The world’s best bank for real estate 2025: DBS

DBS has built a global franchise around a simple idea: connecting gateway cities with a One Bank model and staying disciplined through cycles. Its strategy comprises four fundamental pillars – resilience, relevance, responsibility and reinvention – which translate into conservative underwriting, sector-specialist coverage and an ability to mobilise lending, markets and advisory teams across borders.  

With operations in 19 markets and a dedicated focus on 10 priority geographies in Asia and beyond, the bank concentrates its efforts where most global real-estate capital actually trades. That focus has supported quality-led growth, with notable expansion in Australia, the UK and India, and a deliberate recalibration in parts of Greater China to higher-quality credits.

“In line with our longstanding strategy, we have been strengthening our presence in the global gateway markets as investors and customers continue to favour these same markets,” says Chew Chong Lim, group head of real estate and shipping, aviation, logistics and transportation. “This has positioned us well to originate and facilitate the cross-border flows through these markets.”

This consistency fosters trust, particularly in view of the uncertain macroenvironment, and allows our customers to operate with confidence

Chew Chong Lim

The connectivity thesis shows up in how DBS serves clients rather than in any single product. Real-estate specialists, averaging well over a decade of experience, work alongside capital markets, treasury, transaction services and private-banking teams to deliver the full capital stack, from bilateral loans and club deals to bonds, perpetuals and equity raises. The goal is consistency, where the same standards and risk frameworks in Singapore or Sydney apply in London or New York, enabling multinational sponsors and developers to execute repeatably across balance-sheet and market windows. 

“We are committing further in building a single, consistent ecosystem that delivers a seamless connectivity experience for our customers as they invest and operate across markets,” says Chong Lim. “This consistency fosters trust, particularly in view of the uncertain macroenvironment, and allows our customers to operate with confidence.”

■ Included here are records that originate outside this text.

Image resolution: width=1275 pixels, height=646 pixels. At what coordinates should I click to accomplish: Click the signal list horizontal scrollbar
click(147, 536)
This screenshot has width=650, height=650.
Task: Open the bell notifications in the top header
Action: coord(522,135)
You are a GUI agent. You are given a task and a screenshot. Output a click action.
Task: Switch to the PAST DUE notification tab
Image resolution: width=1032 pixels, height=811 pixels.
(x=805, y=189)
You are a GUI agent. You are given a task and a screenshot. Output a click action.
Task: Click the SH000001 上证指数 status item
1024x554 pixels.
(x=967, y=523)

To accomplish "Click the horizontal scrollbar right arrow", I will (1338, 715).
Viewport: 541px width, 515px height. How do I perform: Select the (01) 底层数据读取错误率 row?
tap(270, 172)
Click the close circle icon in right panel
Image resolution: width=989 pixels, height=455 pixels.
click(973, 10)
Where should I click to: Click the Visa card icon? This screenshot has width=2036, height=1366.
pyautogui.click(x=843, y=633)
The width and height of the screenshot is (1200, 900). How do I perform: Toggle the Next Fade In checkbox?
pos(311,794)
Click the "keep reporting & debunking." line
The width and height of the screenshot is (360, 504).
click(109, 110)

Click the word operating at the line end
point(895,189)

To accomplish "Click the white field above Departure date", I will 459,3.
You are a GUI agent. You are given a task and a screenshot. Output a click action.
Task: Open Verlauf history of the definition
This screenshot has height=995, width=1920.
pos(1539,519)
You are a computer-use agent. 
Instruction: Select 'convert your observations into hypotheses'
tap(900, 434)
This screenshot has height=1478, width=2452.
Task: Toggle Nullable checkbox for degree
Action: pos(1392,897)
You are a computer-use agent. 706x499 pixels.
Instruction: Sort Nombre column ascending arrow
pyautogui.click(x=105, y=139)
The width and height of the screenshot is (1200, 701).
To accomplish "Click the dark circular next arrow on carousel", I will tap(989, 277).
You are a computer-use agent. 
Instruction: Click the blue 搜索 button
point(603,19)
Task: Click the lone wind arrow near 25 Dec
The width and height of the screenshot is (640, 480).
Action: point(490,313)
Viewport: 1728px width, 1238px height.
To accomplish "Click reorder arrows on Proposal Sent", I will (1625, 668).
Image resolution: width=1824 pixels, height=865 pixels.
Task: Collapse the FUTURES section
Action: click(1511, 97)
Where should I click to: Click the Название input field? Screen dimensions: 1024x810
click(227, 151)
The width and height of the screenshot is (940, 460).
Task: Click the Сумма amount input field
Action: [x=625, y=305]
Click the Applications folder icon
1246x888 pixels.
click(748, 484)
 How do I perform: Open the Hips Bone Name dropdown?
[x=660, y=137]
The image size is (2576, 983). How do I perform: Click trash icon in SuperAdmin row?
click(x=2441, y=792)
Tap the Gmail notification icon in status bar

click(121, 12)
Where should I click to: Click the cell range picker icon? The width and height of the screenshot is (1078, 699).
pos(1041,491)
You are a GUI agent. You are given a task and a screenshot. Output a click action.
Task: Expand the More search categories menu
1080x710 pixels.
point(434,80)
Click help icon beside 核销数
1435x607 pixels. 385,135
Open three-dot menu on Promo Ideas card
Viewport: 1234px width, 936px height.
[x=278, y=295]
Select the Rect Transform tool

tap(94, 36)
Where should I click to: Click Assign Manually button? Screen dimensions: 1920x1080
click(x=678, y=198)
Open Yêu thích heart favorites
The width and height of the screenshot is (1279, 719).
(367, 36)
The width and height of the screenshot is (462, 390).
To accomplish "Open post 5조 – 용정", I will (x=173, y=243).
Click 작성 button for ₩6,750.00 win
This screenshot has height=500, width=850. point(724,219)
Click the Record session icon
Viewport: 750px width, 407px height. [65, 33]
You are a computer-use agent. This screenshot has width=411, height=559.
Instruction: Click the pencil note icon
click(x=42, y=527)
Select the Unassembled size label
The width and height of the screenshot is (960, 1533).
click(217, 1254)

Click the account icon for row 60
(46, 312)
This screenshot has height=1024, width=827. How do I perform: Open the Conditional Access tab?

Through a period of rate volatility, softer transaction volumes and uneven recovery in parts of North Asia, the franchise has prioritised asset quality and portfolio selectivity while continuing to support clients in challenging markets. Growth in its asset book has been channelled into stable, liquid gateways – especially Singapore, Australia and the UK – while India and Japan have emerged as the next wave, where sponsors increasingly seek international structuring and alternative financing expertise. 

Sustainable by design 

DBS’s real-estate business also leans on capital markets leadership. During the review period, the bank ranked first for bonds issued by Asia (ex-Japan & China) real-estate corporates across all currencies, a clear demonstration of its role as an arranger that can access deep pools of liability-side capital when loan markets are tight. At home, it remains a dominant equity house, leading the majority of IPOs and follow-on fundraisings on the Singapore Exchange in recent years. 

A second strategic strand is sustainability by design, not as an afterthought. Real estate accounts for a substantial share of DBS’s green-asset portfolio, which continued to expand over the review period. The bank also topped sustainable-bond league tables in Asia (ex-Japan) across 2024 and year-to-date 2025. Equally important was ecosystem building. 

The bank launched its ESG Ready Programme, which helps mid-cap and small and medium-sized enterprise (SME) counterparties navigate decarbonisation with access to specialist partners, data and practical roadmaps. Internally, the bank measures its real-estate book against pathway-based emissions targets and reports progress annually, aligning commercial activity with sector-level transition goals. 

On the digital side, DBS rolled out DBS Token Services, bringing tokenisation and smart-contract capabilities to transaction banking and opening the door to programmable, data-rich solutions that can benefit landlords and retail ecosystems. In addition, the bank has embedded generative-AI tools into underwriting and relationship-management workflows to accelerate credit analysis and improve client responsiveness, freeing bankers to focus on structuring, risk and cross-border execution.